RECORDS TO PROCESS:
:::

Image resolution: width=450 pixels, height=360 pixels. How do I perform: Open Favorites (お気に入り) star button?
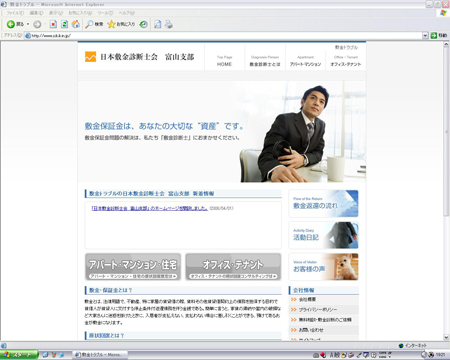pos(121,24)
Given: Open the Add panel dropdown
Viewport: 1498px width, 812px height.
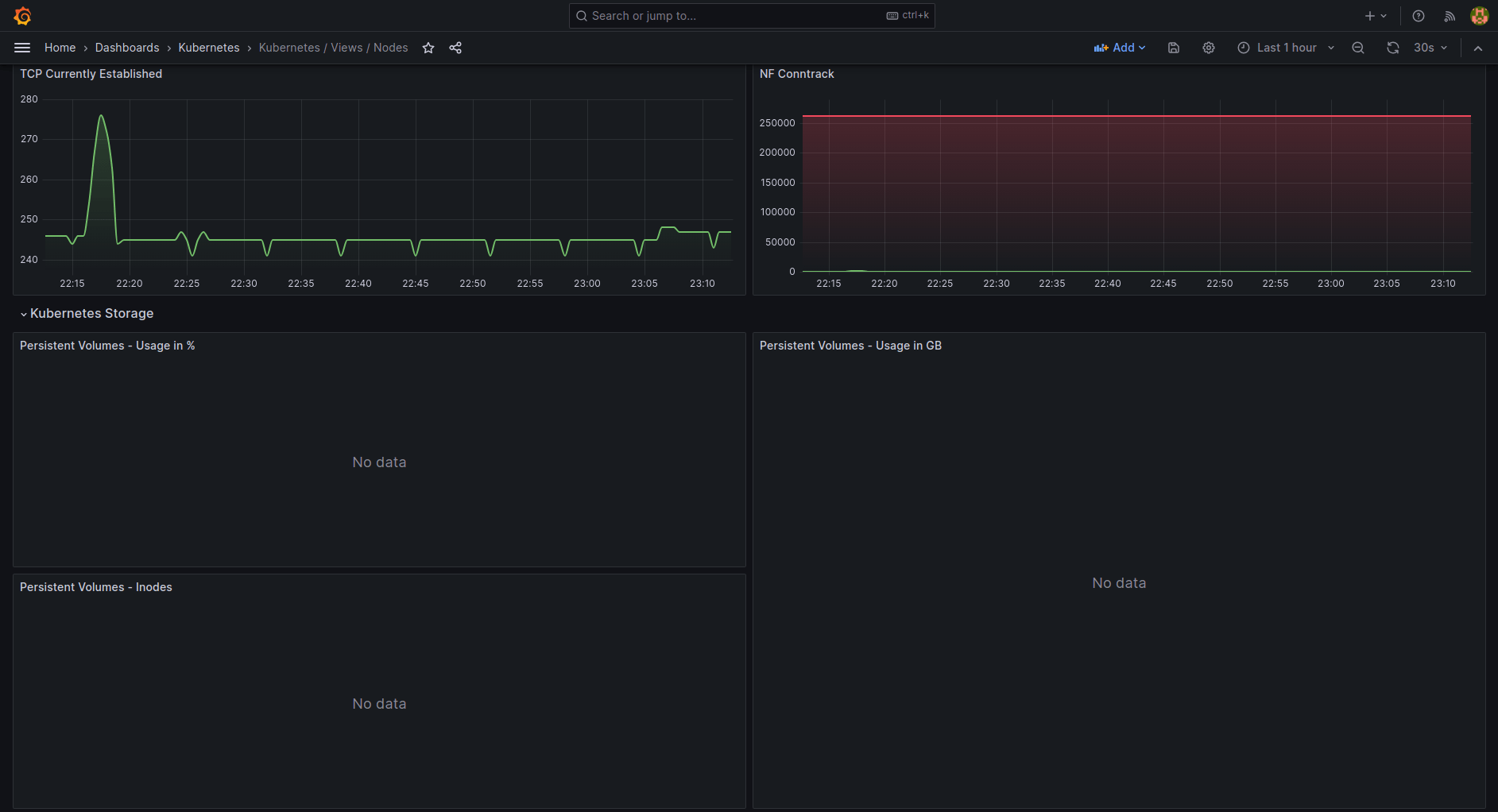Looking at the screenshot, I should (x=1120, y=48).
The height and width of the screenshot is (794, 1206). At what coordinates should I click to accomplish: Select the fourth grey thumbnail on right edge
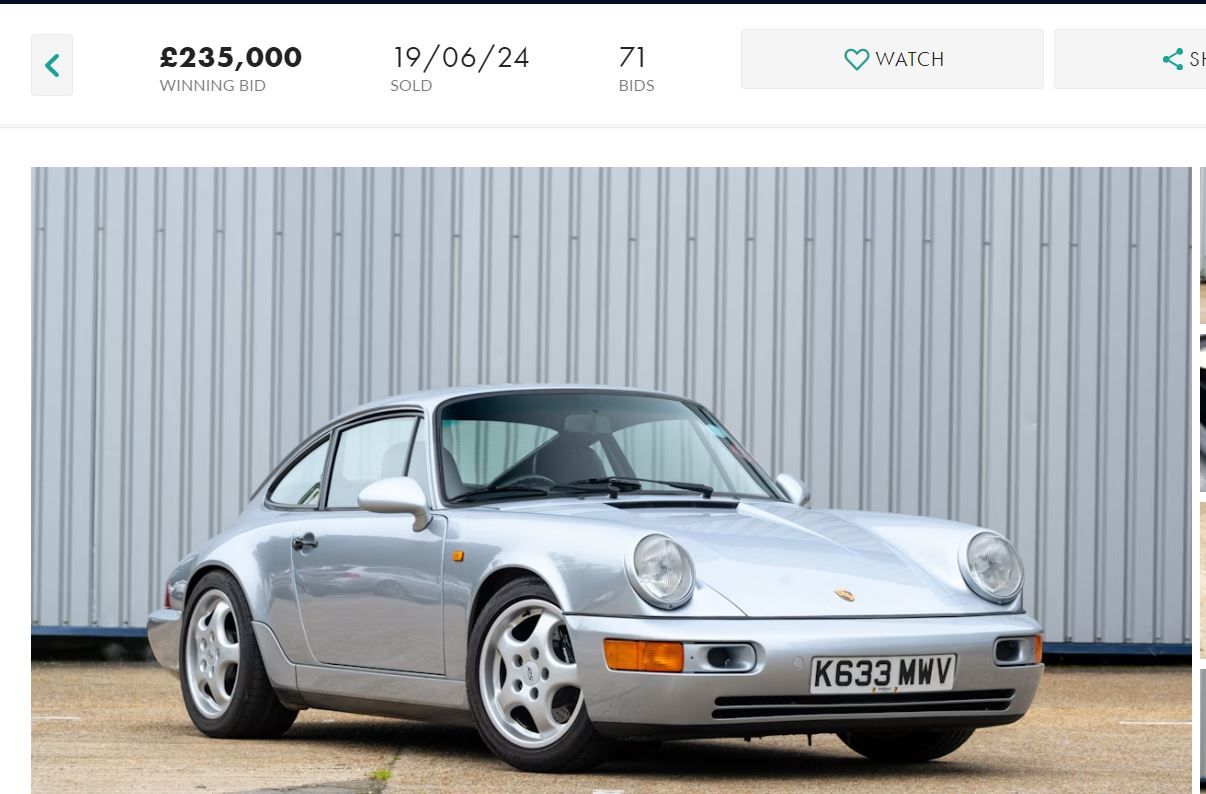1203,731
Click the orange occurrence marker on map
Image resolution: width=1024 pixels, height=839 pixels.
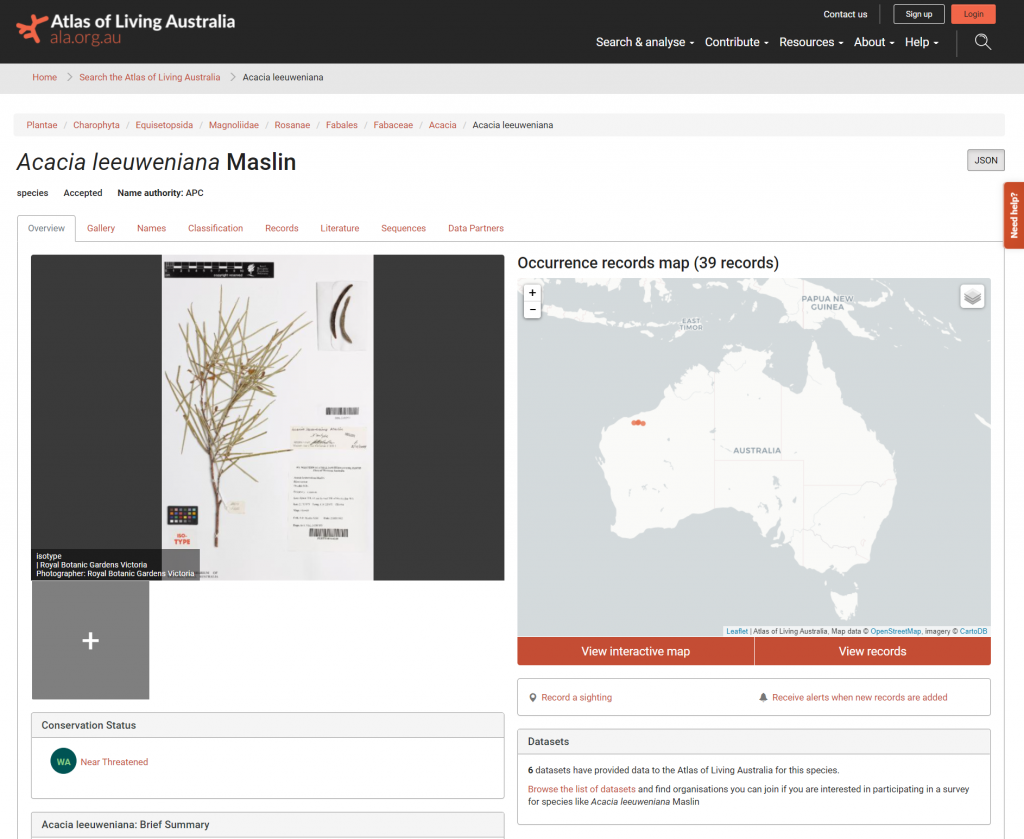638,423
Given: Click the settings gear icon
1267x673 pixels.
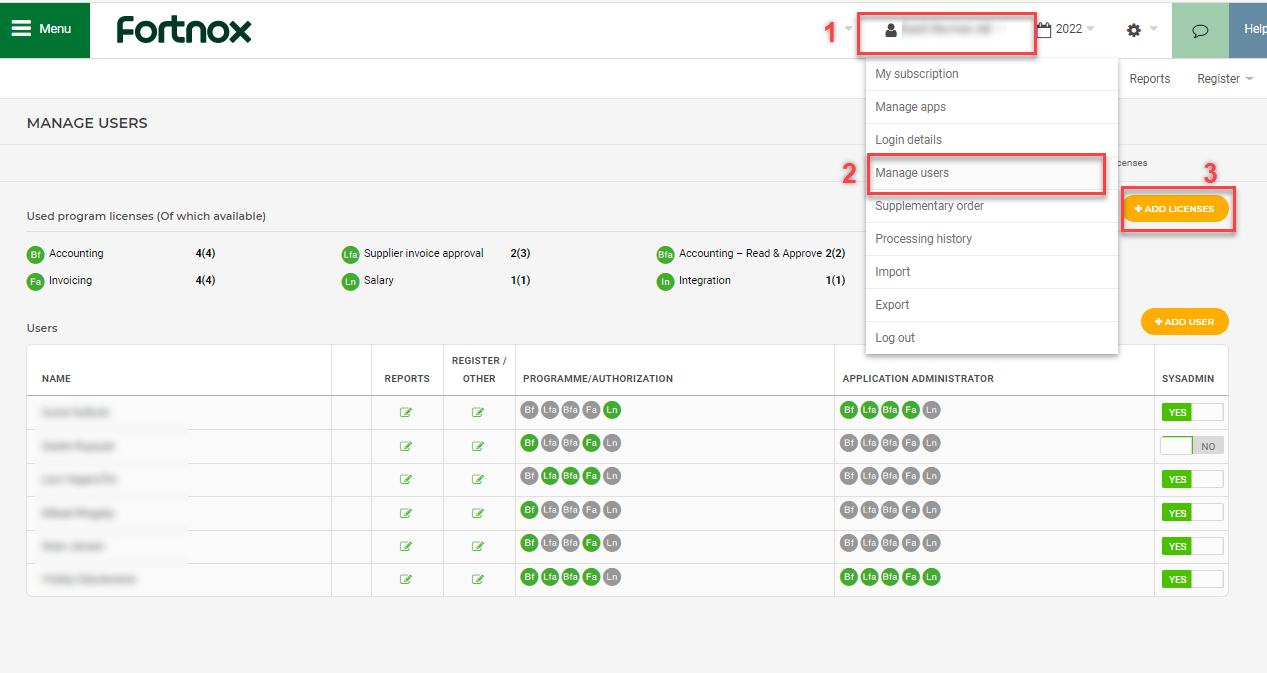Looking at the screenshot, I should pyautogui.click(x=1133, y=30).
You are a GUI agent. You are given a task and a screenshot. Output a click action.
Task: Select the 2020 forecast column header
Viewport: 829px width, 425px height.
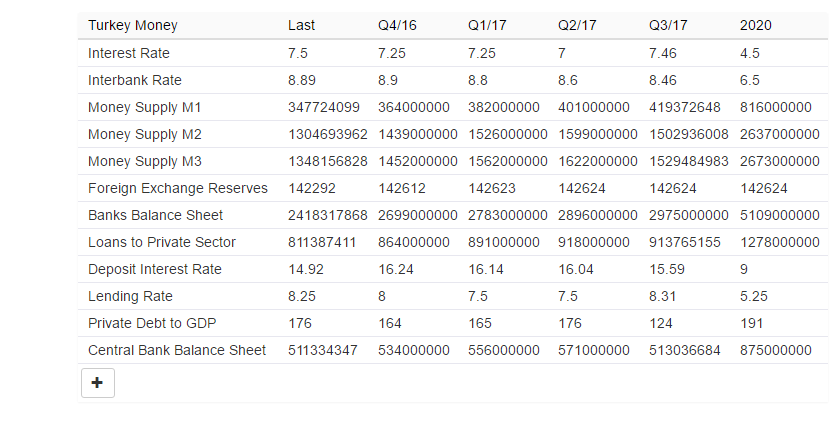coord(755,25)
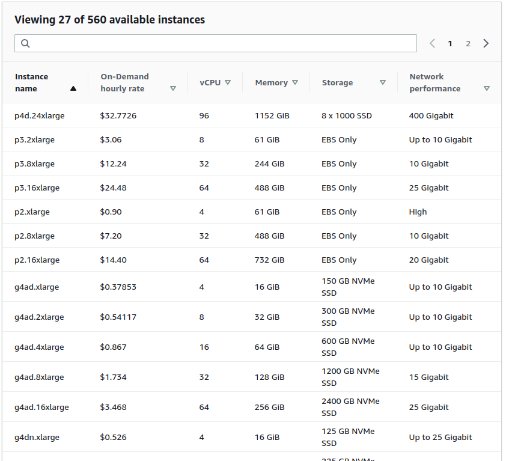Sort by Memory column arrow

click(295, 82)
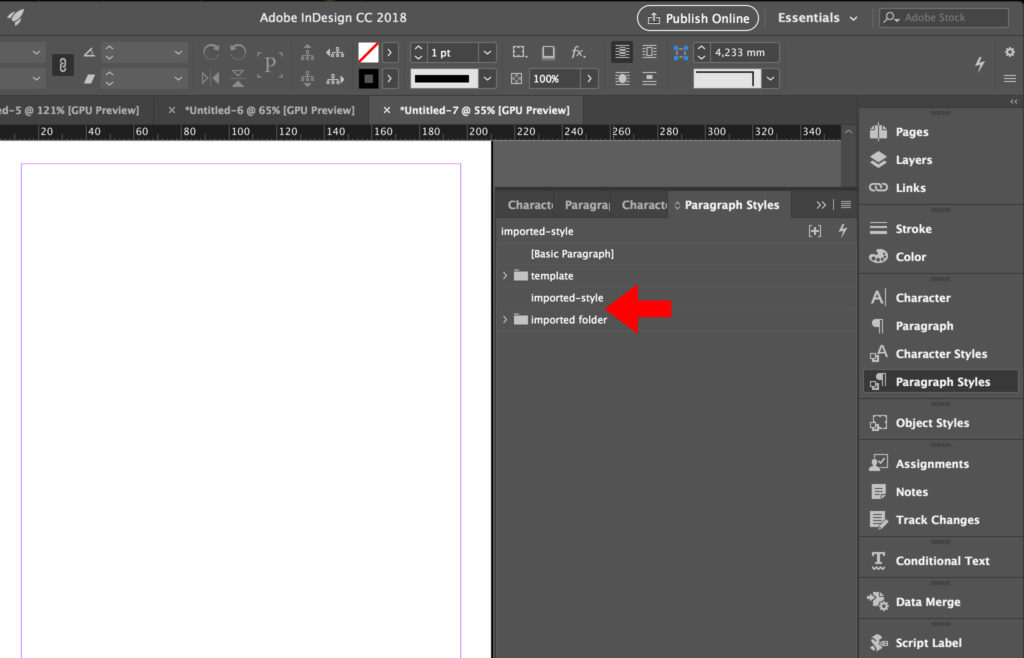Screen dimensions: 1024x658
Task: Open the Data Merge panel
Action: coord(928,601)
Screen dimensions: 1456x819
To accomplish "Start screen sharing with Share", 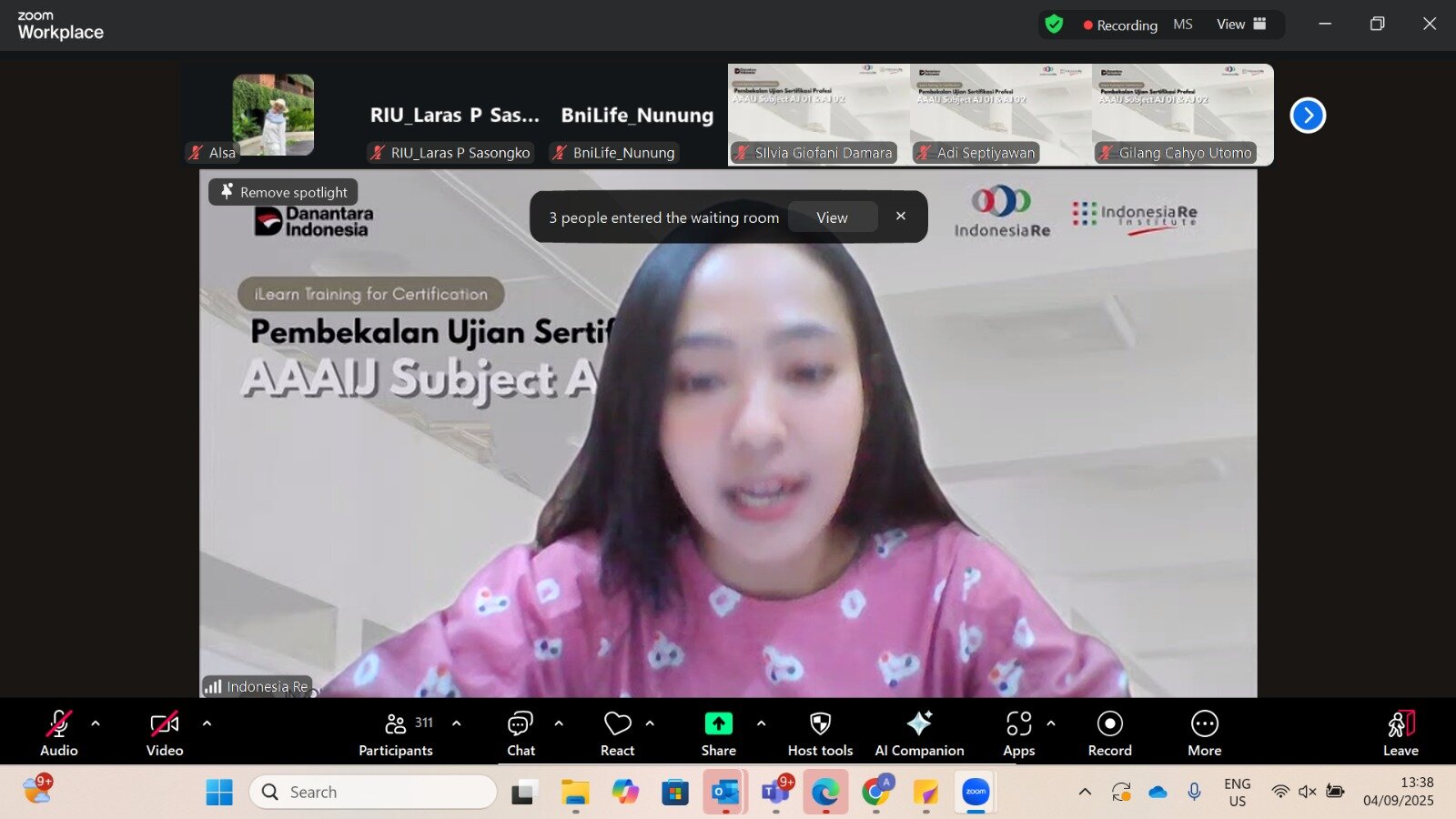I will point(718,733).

:::

GOAL OF THE EXERCISE: Report every line in the rows above that contains the string "height". Case counts.

OUTPUT OF THE TASK:
Image resolution: width=450 pixels, height=360 pixels. How do I perform: Open Favorites (お気に入り) star button?
Viewport: 1498px width, 812px height.
The height and width of the screenshot is (794, 1206). At what coordinates should I click to accomplish: Select the fourth grey thumbnail on right edge
Image resolution: width=1024 pixels, height=839 pixels.
Viewport: 829px width, 425px height.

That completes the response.